Maybe neither of these models, local grassroots clubs nor travel clubs adding senior programs, are the
answer. They’re just two options. Just because what I’ve said in these past few words might not be perfect doesn’t mean I’m not right. There’s a solution for the thousands of players in their athletic prime that are simply going to waste, so we just need to make it happen.
One of my favorite environments to this day was the environment of the Woodville Warriors Lacrosse Club in Adelaide, South Australia. After games on Saturdays, everyone would come in for food cooked in
the clubhouse kitchen, and beer served over the club bar. Food and drink would be served by members of the club who volunteered to serve/cook for the night, and it all came at a cheap price for members.
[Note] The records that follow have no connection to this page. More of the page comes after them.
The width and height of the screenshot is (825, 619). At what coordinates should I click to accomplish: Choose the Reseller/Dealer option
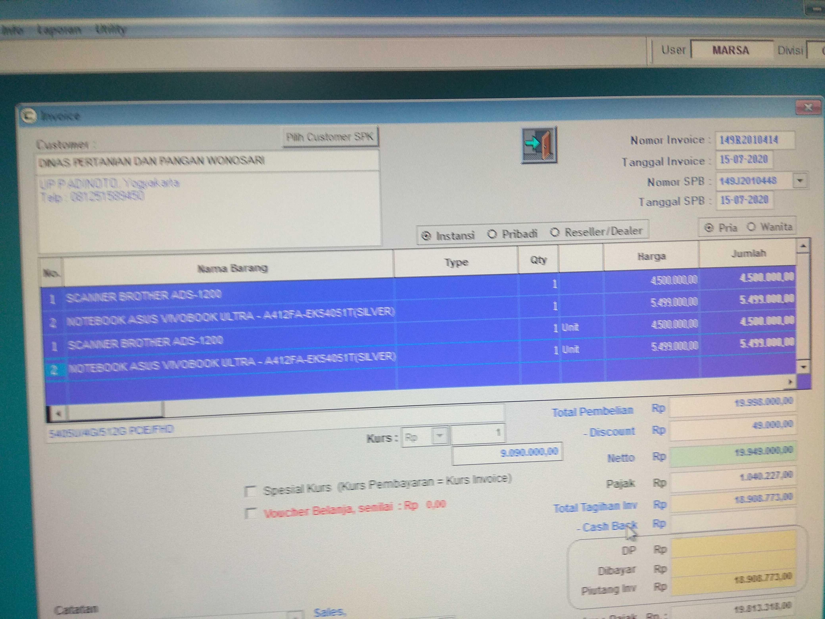(555, 232)
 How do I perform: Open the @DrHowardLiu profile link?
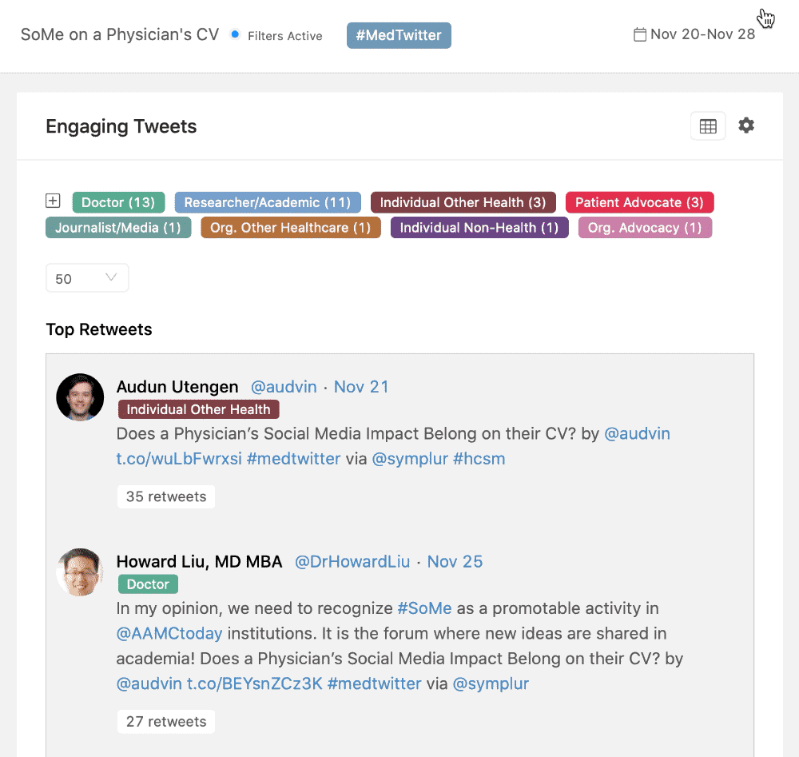(x=352, y=561)
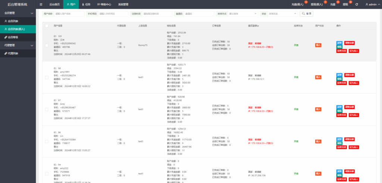Click the orange 假人 status tag for user Lin
Screen dimensions: 382x183
pyautogui.click(x=318, y=141)
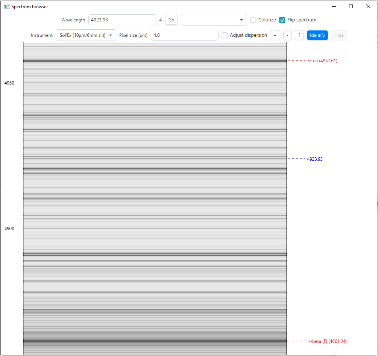Close the Spectrum browser window
This screenshot has height=356, width=378.
pyautogui.click(x=368, y=6)
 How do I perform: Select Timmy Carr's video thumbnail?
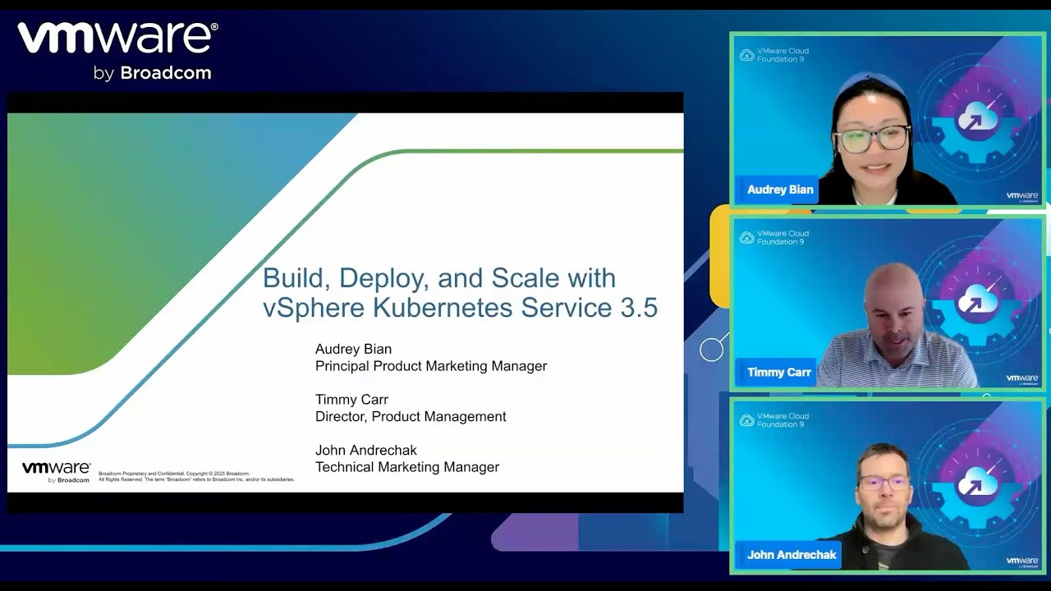click(888, 301)
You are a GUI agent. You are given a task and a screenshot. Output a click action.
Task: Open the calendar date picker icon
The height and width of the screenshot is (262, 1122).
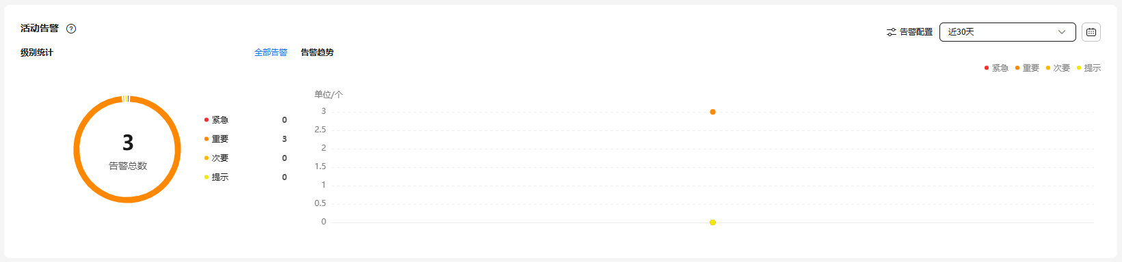[x=1091, y=32]
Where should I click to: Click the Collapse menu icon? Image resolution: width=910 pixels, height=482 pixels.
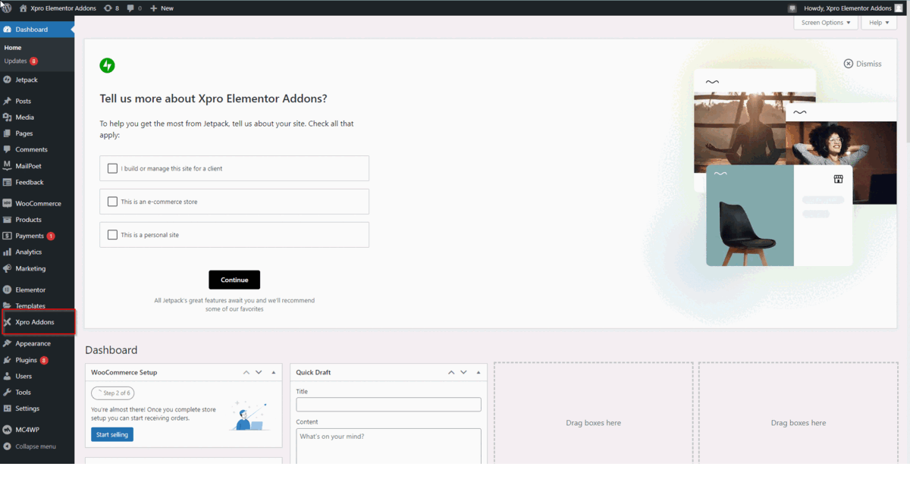[x=7, y=446]
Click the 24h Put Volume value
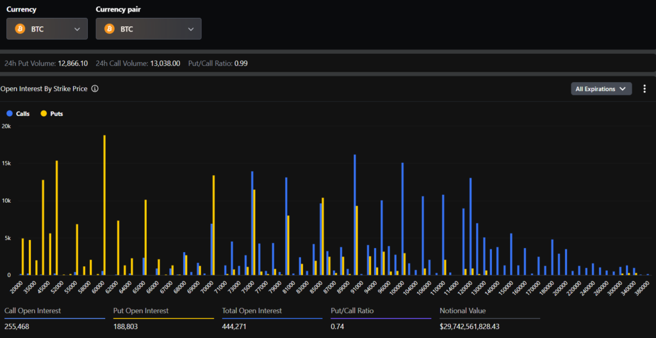This screenshot has height=338, width=656. click(x=72, y=63)
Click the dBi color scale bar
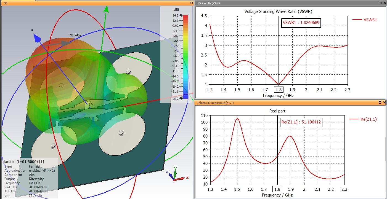 point(185,57)
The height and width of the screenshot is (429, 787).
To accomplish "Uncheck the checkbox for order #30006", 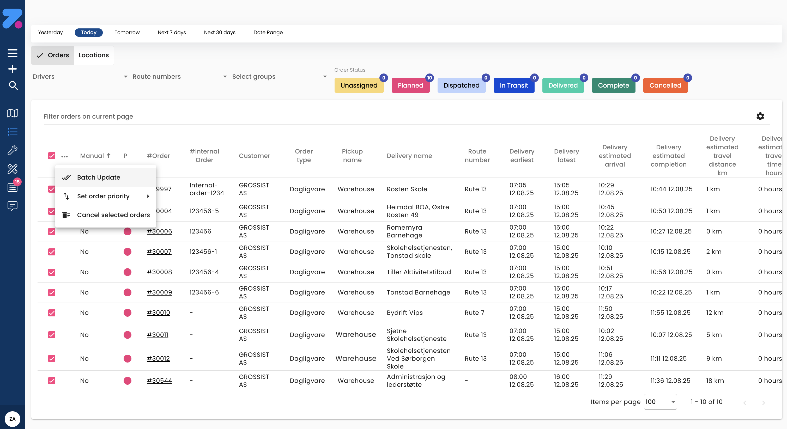I will pyautogui.click(x=51, y=231).
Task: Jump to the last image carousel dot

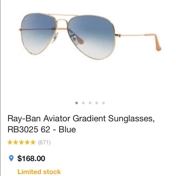Action: [103, 103]
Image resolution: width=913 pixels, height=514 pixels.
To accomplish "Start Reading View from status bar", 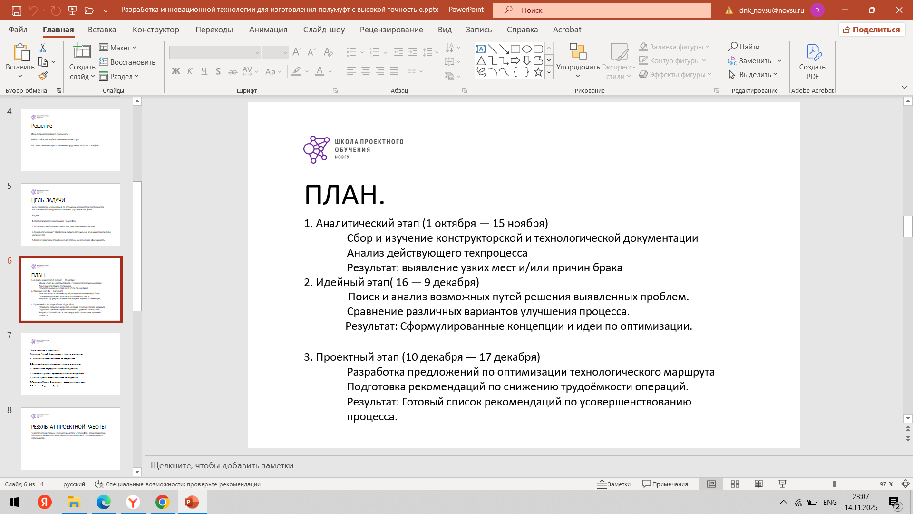I will click(758, 484).
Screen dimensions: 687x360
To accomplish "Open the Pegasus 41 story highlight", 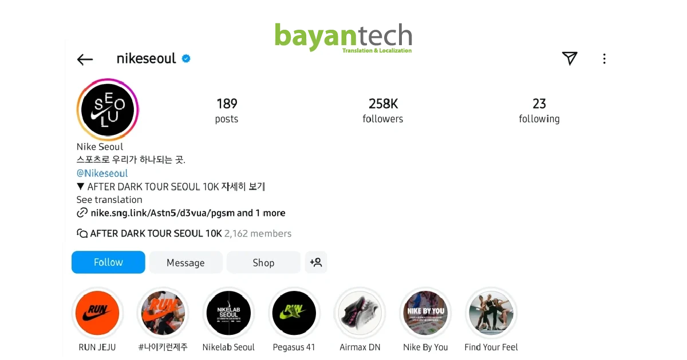I will [x=294, y=313].
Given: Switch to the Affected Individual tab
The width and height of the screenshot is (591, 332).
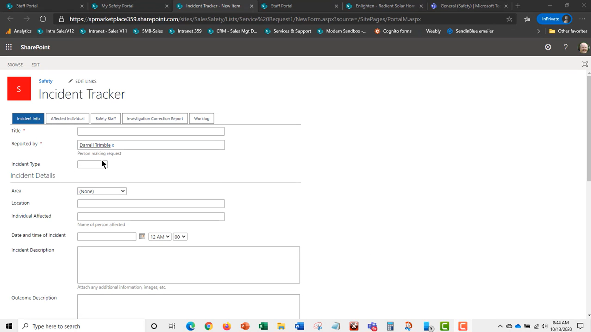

Scores would be read from all the teams. Girls, boys, men, and women from below the age of 8 to well above 40 filled the room. Sons sat with fathers, and both had played that day. It was awesome. Even in college we didn’t have something quite like it.
You can still play.
I know you can, and you know it too. You’re getting a little tubby aren’t you? You eat better, and you don’t do half the things you did to your body during those nights in college, but at the same time you don’t have the physical activity you had when you were practicing and playing. Don’t you want that back? Don’t you miss the discipline and the camaraderie? What would you do to get it back?
I hate lifting, and crossfit is for goobers. “Bodybuilding is a competition against yourself”… Lame. I want to run my guys against your guys. I want to score goals and if the other guys should score more goals, I’ll happily shake his hand and buy him a soda after the game. Everyone always blabbers on about how sport can teach us infinite lessons about interpersonal communication, teamwork, and responsibility…
Are we really naïve enough to think we’re done learning these lessons just because we turn twenty-three?
Imagine if everyone you work with who used to be an athlete was still an athlete and they were all ten pounds lighter and two hundred percent happier.
Sport is medicine. Physically, mentally and emotionally. I’ve said it before and I’ll say it until I die. Imagine lacrosse without all the pressure. I’m twenty-six years young, and I’m playing the best ball of my twenty-one year tenure with this beautiful game. I don’t want to stop, so I won’t. If you miss it like I miss it, let’s do something about it.